DeFi options protocol Opyn was the next victim in August, when hackers made more than $370,000 using its ETH Put options. The exploit allows attackers to “double practice” Ethereum to stake tokens and steal collateral. Opyn recovered about 440,000 USDC from the excellent vault using white hat hacking and returned it to the Put option seller.
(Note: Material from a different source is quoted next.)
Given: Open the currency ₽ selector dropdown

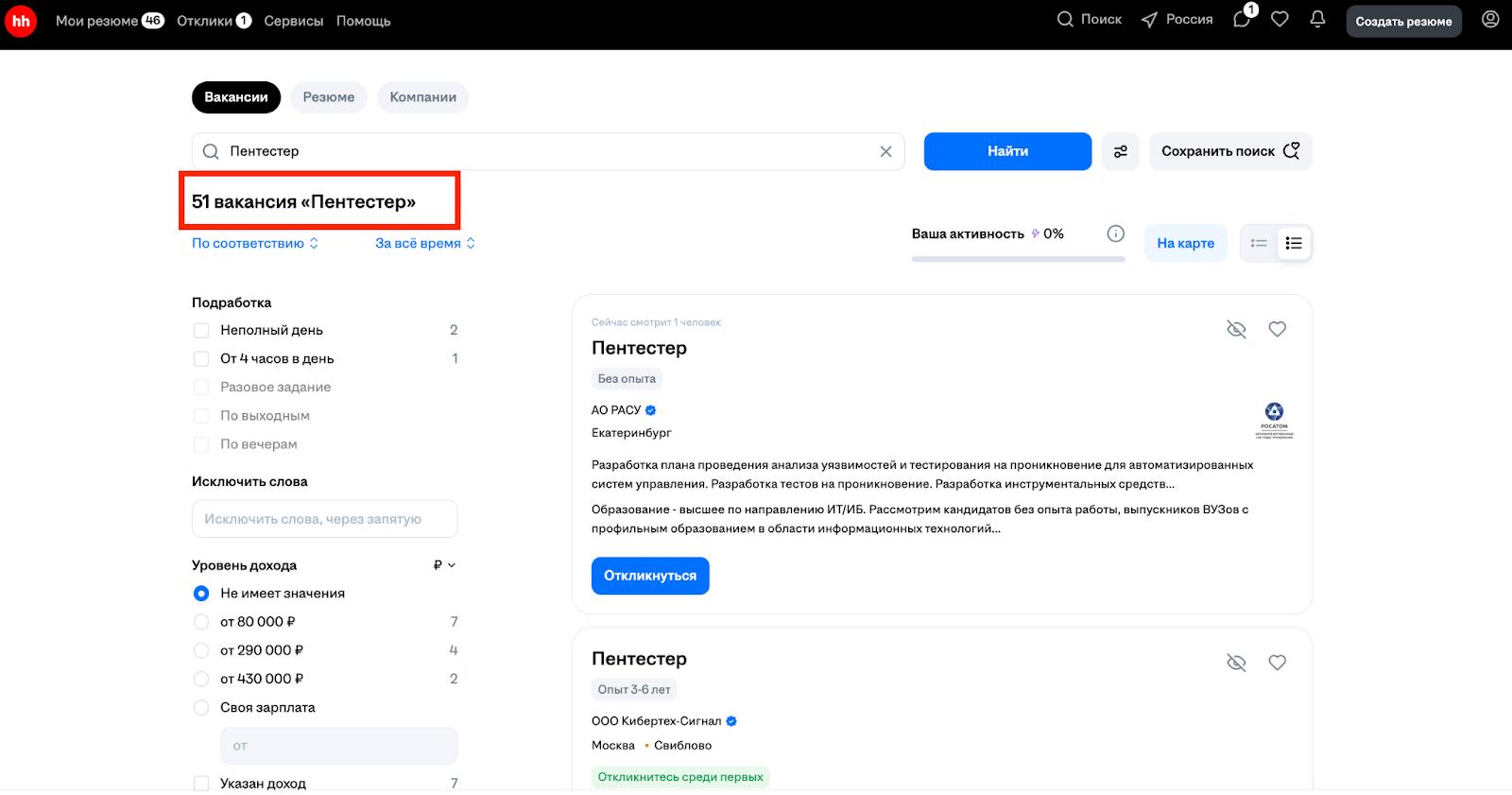Looking at the screenshot, I should [x=444, y=565].
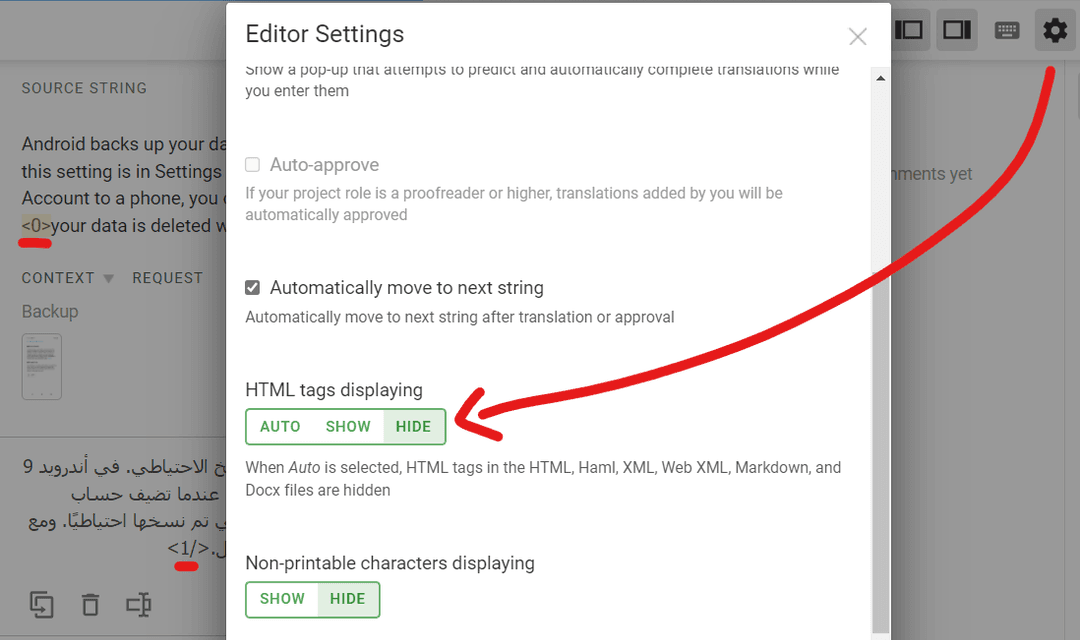Show non-printable characters
This screenshot has height=640, width=1080.
pyautogui.click(x=282, y=599)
Again, not an outright hack, but a code flaw in an unaudited Yam Finance smart contract that affected the repricing of the governance token, leading to a price crash in mid-August. The protocol was forced to call on DeFi whales to keep it by re-voting it as version 2.

secondary title

The emergence of SushiSwap

The SushiSwap saga started at the end of August and coined the terms “vampire mining” and “rugging.” The anonymous protocol cloner and administrator known as “Chef Nomi” sold $8 million worth of SUSHI tokens, causing the token’s price to plummet. A few days later, FTX exchange CEO Sam Bankman-Fried rescued the protocol, which was controlled by a consortium of DeFi whales via multi-signature smart contracts. Ultimately, all funds were returned to the developer fund.

During the last altcoin boom in 2017, people would pull the rug or “pump and dumps” as they were called, and continue with many DeFi clones like Pizza and Hotdog. The price of these grain farm tokens spiked and plummeted within hours or even minutes.

In mid-October, hordes of “degenerate farmers,” or a group of people as they were called, piled funds into DeFi protocol Yearn Finance founder Andre Cronje’s unaudited and unsecured account. In the published smart contract. The Eminence Finance contract lost $15 million after it was hacked within hours of Cronje tweeting a teaser about the new "gaming multiverse." The hackers returned about $8 million but kept the remaining funds, prompting disgruntled traders to file legal action against the Yearn team for lost funds.

November was a particularly painful month for Akropolis, having to “pause the protocol” after hackers stole $2 million in the DAI stablecoin. Value DeFi protocol lost $6 million in a very common flash loan exploit, yield-generating stablecoin project Origin Dollar was exploited for $7 million, and Pickle Finance suffered in a sophisticated "'evil jar" exploit $20 million in incidental damages.

One activity that disrupted the pattern of exploitation of the system was the physical attacks on individuals in mid-December. Nexus Mutual DeFi protocol founder Hugh Karp lost $8 million from his MetaMask wallet when a hacker managed to infiltrate his computer to spoof a transaction. These types of attacks are generally less common because they involve some degree of social engineering.

So far, the last reported flash loan attack of the year so far was the $8 million breach of Warp Finance on Dec. 18.

Many retail traders and investors also fell foul of phishing attempts, with Ledger hardware wallet owners also being targeted in 2020 after the personal information of some 272,000 Ledger buyers was hacked.